このページはISO9000に関するケーススタディを掲げます


品質計画と工程管理における「製造、据付け及び付帯サービスの工程を…計画すること」は重複しますか? ほか

 品質計画&工程管理についての質問です。
 品質計画について、このケーススタディを読んで一応理解しているつもりなので、次のとおりシステムを築きたいと思っています。

○4.2.3の品質計画の中に、b)要求品質を達成するのに必要と考えられるすべての管理手段…とあるが、当社はこれを明確にするものとしてQC工程図を作成する。なお、QC工程図には適用する作業標準、検査規格が引用できる形とし、これによってc)からh)までのほとんどを満足させられるものと思われる。

○品質計画書は、このQC工程図と品質システムがその業務に対して有効であることを確認する品質保証体系図とする。

 このとき、4.9の工程管理には「品質に直接影響する製造、据付け及び付帯サービスの工程を明確にし、計画すること」とありますが、この計画は、品質計画で計画する内容と同じことを言っているのでしょうか。品質計画でQC工程図を作成するまで計画すると、あとは、それを実行し、維持管理するのみになると思うのですが…

 品質計画はその請負業務(プロジェクト)を遂行するに当たって、満たすべきことをどのように満たしていくべきかを企画することですから、その中には工程管理で計画することも含まれます(重複します)。
 もしQC工程図に工程管理で計画することも含まれているようであれば、「品質計画書」でQC工程図を参照できる形にしておけば十分です。

 道路舗装の専業サブコンで、工事及び舗装材の製造販売をしています。
 当社では、工事件数が多いので、現場の工事事務所で年次の品質計画書(全工事共通)を作成し、工事毎には「施工計画書」というものを作成していましたが、ある審査員から「『施工計画書』ではだめです。工事ごとに品質計画書が必要です。」と言われました。施工計画書は工事毎の品質計画書ですと言ってもだめでした。内容は満足しているつもりなんですが。
「施工計画書=個別品質計画書です」とQMか2次文書で規定してもダメなんでしょうか?
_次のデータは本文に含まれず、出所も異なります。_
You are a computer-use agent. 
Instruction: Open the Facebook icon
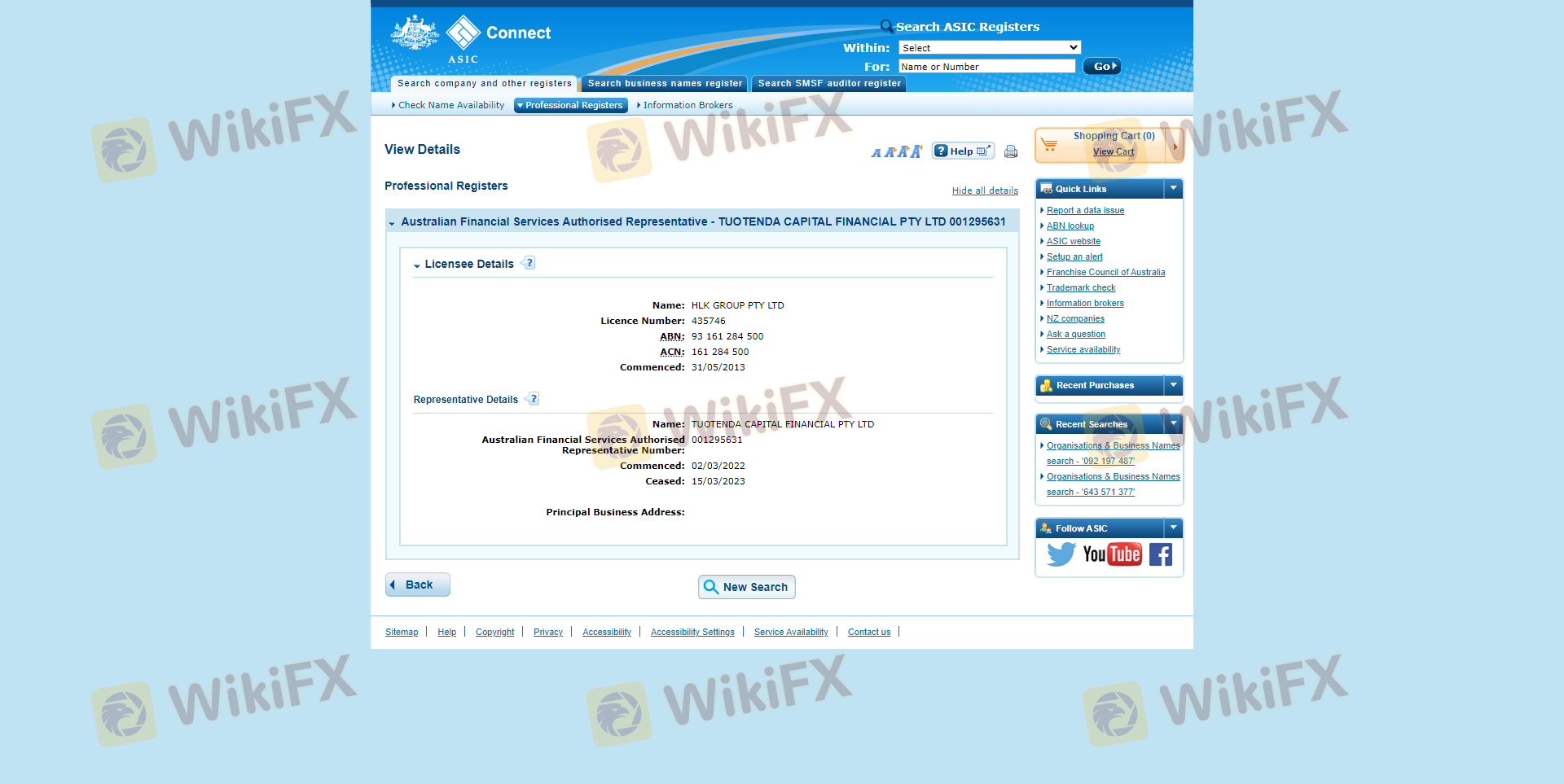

 言葉にとらわれてはダメです。言葉が意味するところは各社各様ですから、言葉だけで判断できません。その言葉が意味する中味を理解して、判断できるわけです。
 ごく常識的にとらえると、「施工計画書」が品質計画書に相当する場合が多いようです(品質計画書として完璧かどうかは何とも言えませんが)。
 その審査員が「『施工計画書』ではだめです。工事ごとに品質計画書が必要です」と言う根拠は曖昧です。言葉で判断するのは無意味です。その審査員の指摘の妥当性を確かめる必要があるでしょう。